Despite the attendant unease brought on by these occurrences, the bar mitzvah ensued as planned that Saturday morning, with the plaintiff sharing the bima with another boy with a much better suit and haircut. Plaintiff took little solace in the fact that he didn’t need to stand on a stool to reach the microphone, performed his Haftorah without stumbling, and did not break into inappropriate laughter at the reading of the week’s yahrtzeits, which included last names like “Lipschitz,” “Hymen,” and “Frankfurter.”

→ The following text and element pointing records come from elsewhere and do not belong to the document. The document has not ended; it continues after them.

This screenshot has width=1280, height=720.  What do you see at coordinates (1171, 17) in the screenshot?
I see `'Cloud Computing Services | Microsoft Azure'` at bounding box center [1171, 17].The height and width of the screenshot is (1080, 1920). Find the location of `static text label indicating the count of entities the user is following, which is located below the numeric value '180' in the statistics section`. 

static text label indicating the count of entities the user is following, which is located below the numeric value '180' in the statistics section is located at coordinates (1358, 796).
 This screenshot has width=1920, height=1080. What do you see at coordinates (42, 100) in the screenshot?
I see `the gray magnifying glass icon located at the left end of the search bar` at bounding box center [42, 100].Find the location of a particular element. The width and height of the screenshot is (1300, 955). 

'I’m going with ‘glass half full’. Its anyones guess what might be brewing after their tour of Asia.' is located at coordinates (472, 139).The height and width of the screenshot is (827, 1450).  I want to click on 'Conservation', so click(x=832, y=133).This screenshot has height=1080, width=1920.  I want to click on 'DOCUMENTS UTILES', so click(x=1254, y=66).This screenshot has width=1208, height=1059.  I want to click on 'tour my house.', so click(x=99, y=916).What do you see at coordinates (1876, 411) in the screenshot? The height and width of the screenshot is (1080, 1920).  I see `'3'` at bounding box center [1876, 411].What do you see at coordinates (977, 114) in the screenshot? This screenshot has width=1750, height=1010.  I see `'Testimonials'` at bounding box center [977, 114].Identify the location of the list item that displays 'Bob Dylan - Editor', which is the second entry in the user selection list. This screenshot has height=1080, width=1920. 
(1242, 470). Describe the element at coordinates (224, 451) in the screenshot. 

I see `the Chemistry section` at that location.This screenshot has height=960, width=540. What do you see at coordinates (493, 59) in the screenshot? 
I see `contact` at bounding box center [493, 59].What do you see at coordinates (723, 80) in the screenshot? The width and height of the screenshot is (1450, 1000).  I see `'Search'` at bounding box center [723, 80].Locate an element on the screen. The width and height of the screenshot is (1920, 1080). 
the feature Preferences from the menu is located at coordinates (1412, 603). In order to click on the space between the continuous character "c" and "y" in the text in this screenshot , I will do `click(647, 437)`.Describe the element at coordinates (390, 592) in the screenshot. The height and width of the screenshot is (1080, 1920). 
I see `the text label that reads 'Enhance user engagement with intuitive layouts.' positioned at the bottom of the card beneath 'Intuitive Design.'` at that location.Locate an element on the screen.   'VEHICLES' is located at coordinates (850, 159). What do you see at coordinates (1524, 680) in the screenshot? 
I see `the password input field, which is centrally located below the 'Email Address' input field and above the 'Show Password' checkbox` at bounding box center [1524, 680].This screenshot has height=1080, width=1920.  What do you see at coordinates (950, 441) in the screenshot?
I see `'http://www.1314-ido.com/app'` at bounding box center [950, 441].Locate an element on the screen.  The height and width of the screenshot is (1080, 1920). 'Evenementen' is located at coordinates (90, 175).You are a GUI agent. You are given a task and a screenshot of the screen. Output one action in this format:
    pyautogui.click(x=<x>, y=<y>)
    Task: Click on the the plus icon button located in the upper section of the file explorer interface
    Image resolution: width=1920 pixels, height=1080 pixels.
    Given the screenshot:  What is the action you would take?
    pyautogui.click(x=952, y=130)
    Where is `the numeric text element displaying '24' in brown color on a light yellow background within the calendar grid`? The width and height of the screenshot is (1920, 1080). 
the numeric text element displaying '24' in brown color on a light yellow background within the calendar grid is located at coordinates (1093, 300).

At the party that night, however, the plaintiff claims that he was subjected to multiple wet kisses during the performance of the “candle ceremony.”
Conclusions of Law
The elements necessary to establish a claim of humiliation and grievous harm may be presumed when one is talking about (1) Jewish adolescence, (2) suburban synagogues, and (3) the 1970s. (See Gruber v. Temple Mesorah of Long Beach 1968; BBYO vs. AZA 1971; and various episodes of The Brady Bunch 1969-1974. The plaintiff bears the burden of proving each element of the alleged harm by “clear and convincing evidence.” The evidence clearly establishes that the plaintiff “did not ask to be born”; however, the defendants testified that the choices they made for the bar mitzvah were no different than those made by other families “in their circle.”
This evidence, coupled with the fact that the plaintiff was always a little neurotic, convinces the court that the bar mitzvah boy had what is known as a “normal Jewish childhood.” Accordingly, judgment after trial is neither for the plaintiff nor against the defendants, although our sympathies are with all involved.